There has been a lot of discussion about this discrepancy in the economic literature—in particular, about whether it is the product of cultural experience or is a reflection of a deeper biological phenomenon. So Keith Chen, of the Yale School of Management, and his colleagues decided to investigate its evolutionary past. They reasoned that if they could find similar behaviour in another species of primate (none of which has yet invented a cash economy) this would suggest that loss aversion evolved in a common ancestor. They chose the capuchin monkey, Cebus apella, a South American species often used for behavioral experiments.
First, the researchers had to introduce their monkeys to the idea of a cash economy. They did this by giving them small metal discs while showing them food. The monkeys quickly learned that humans valued these inedible discs so much that they were willing to trade them for scrumptious pieces of apple, grapes and jelly. Preliminary experiments established the amount of apple that was valued as much as either a grape or a cube of jelly, and set the price accordingly, at one disc per food item. The monkeys were then given 12 discs and allowed to trade them one at a time for whichever foodstuff they preferred.
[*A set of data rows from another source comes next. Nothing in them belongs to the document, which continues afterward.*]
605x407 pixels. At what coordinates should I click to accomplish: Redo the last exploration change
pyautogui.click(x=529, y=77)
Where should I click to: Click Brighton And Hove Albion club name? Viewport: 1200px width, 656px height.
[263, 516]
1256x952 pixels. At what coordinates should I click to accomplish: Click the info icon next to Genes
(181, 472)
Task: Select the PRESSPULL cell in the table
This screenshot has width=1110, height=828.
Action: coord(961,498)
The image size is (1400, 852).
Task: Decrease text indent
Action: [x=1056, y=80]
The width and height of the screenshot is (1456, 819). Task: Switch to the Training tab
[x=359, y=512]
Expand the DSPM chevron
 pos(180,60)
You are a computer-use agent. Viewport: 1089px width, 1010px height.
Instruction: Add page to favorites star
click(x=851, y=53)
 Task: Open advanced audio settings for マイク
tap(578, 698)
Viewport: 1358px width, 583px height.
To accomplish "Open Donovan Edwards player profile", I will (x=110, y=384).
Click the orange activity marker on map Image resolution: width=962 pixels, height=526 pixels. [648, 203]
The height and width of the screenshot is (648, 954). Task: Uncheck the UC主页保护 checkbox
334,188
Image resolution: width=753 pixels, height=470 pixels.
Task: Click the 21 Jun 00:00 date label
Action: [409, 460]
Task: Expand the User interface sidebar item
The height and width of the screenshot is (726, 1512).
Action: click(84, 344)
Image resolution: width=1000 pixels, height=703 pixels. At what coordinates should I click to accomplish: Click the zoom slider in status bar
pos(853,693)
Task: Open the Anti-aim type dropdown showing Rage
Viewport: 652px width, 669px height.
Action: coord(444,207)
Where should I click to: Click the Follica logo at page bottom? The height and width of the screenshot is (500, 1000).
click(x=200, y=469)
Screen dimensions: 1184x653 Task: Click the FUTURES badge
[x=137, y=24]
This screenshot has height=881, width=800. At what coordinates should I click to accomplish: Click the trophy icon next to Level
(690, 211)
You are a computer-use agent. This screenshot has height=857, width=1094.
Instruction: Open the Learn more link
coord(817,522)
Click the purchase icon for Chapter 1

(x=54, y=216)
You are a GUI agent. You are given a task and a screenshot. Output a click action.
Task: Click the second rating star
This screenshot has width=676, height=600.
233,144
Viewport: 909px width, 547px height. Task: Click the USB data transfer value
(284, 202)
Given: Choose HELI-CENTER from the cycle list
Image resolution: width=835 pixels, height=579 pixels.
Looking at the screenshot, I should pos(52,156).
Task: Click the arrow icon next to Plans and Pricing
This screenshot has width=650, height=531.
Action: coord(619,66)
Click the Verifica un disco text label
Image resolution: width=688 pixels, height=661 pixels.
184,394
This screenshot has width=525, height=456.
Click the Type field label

Once the price had been established, though, it was changed. The size of the apple portions was doubled, effectively halving the price of apple. At the same time, the number of discs a monkey was given to spend fell from 12 to nine. The result was that apple consumption went up in exactly the way that price theory (as applied to humans) would predict. Indeed, averaged over the course of ten sessions it was within 1% of the theory's prediction. One up to Cebus economicus.
The experimenters then began to test their animals' risk aversion. They did this by offering them three different trading regimes in succession. Each required choosing between the wares of two experimental “salesmen”. In the first regime one salesman offered one piece of apple for a disc, while the other offered two. However, half the time the second salesman only handed over one piece. Despite this deception, the monkeys quickly worked out that the second salesman offered the better overall deal, and came to prefer him.
21. The capuchin monkey was chosen for the experiments because____________
[A] it is from South America.
[B] it doesn't understand the concept of money.
[C] it is often used in behavioral experiments.
[D] it is cute and friendly.
22. How were the monkeys introduced to the idea of a cash economy?
[A] They were told that metal discs could be traded for food.
[B] They were given metal discs if they gave the researchers food.
[C] They were shown the different values of three different kinds of food.
[D] They were given some discs which researchers would exchange for food.
23. The researchers reduce the “cost” of apples in order to_________________
[A] see if the monkeys would “buy” more apples, as humans would.
[B] see if the monkeys understood the idea of a cash economy.
[C] see if the monkeys preferred apples or another kind of food.
[D] see what the monkeys would buy with only nine metal discs.
24. The first trading regime mentioned in the final paragraph revealed that ___________
[A] monkeys don't mind being deceived.
[B] monkeys like to take risks.
[C] monkeys don't really understand the concept of a cash economy.
[D] monkeys will “buy” from a deceptive person if they offer a better deal.
25. What is the next paragraph likely to cover?
[A] A comparison of the way the monkeys behaved and real economic behaviour.
[B] A second trading regime.
[C] An explanation of the monkeys' behaviour.
[D] A conclusion on how this might affect theoretical economics.